Peaks in the Glyderau over 3,000 feet
*Glyder Fawr 999m
*Glyder Fach 994m
*Y Garn 947m
*Elidir Fawr 924m
The route to the Glyderau commences from a footpath at the back of Ogwen Cottage, now a mountain rescue post by Llyn Ogwen and is a steep climb. The range can also be accessed from the Llanberis Pass.
The rocky crags and crevices of the Glyderau are home to a variety of wildlife. The vegetation in the area includes heather and artic alpine plants and has evolved over the last 500 years as a result of upland farming.
The volcanic rocks provide arctic-alpine plants with the nutrients they require, and some of the artic-alpine plants in the area are relics of the Ice Age and thrive in cold conditions.
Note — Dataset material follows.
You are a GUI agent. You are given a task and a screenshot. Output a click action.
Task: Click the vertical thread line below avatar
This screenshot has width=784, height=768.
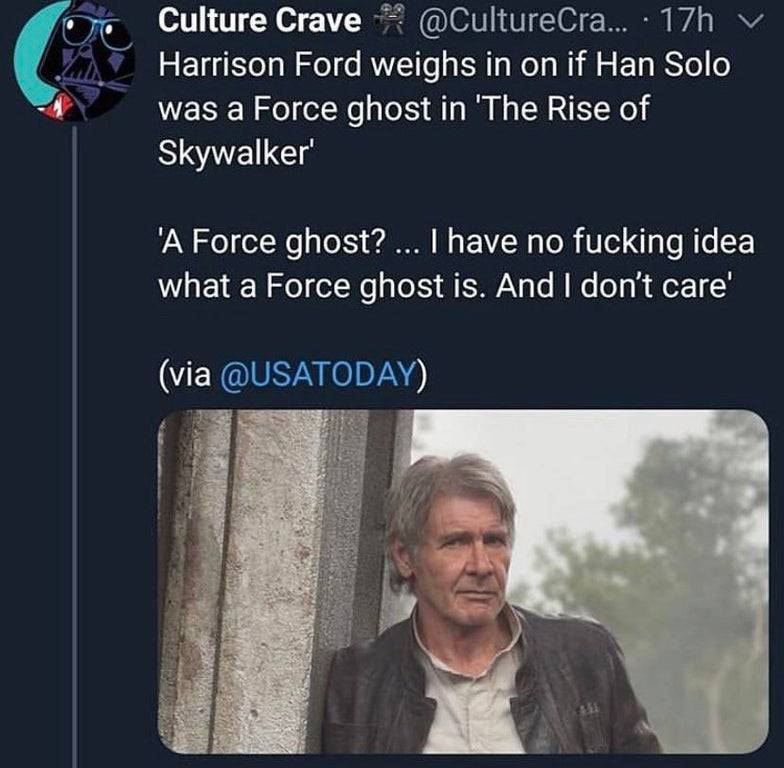[x=75, y=447]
Moss campion, mountain avens, Welsh poppy, alpine lady's mantle, Snowdon Lily and purple saxifrage can all be seen.
A walk to Y Garn from Ogwen Cottage
Distance -4.5 miles
*Starting from the car park at Ogwen Cottage by Llyn Ogwen, proceed along the signed footpath to Llyn Idwal which leads from the right of the waterfall.
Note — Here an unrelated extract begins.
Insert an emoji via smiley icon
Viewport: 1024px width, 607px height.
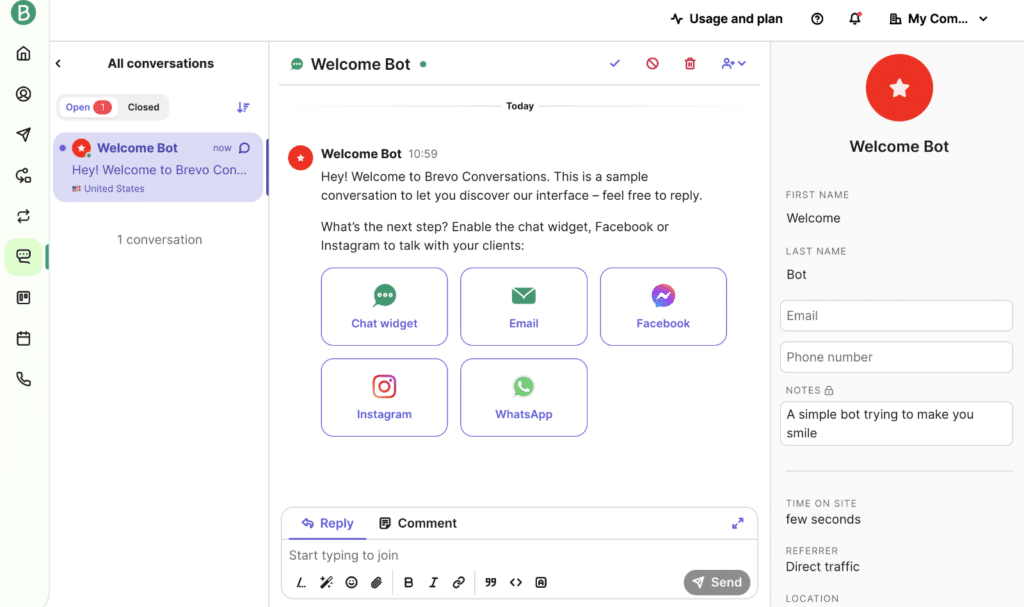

* Continue along the path, crossing the wooden footbridge past a further waterfall and follow along the northern shore of the lake. Leave the shore path and take the route heading to the west to begin climbing Y Garn.
*Descend towards the Devil's Kitchen, avoiding the gulley. On arriving at Llyn y Cwn take path that descends to Llyn Idwal. Do not continue all the way down to the lake side, but take the path that heads right towards the Idwal Slabs.
*.Follow the path which leads beneath the Idwal Slabs to again reach the footbridge, from this point retrace your sreps back to Ogwen Cottage.
Stay safe by following a few simple rules
Obtain a reliable local weather forecast before setting off and plan a route suitable to those conditions.
Check your equipment before leaving, take waterproofs, warm spare clothing, hat and gloves, food, drink, a map, a compass and survival bag.
Learn basic mountaineering skills particularly navigation.
If weather conditions turn bad, turn back.
Don't rely on mobile phones.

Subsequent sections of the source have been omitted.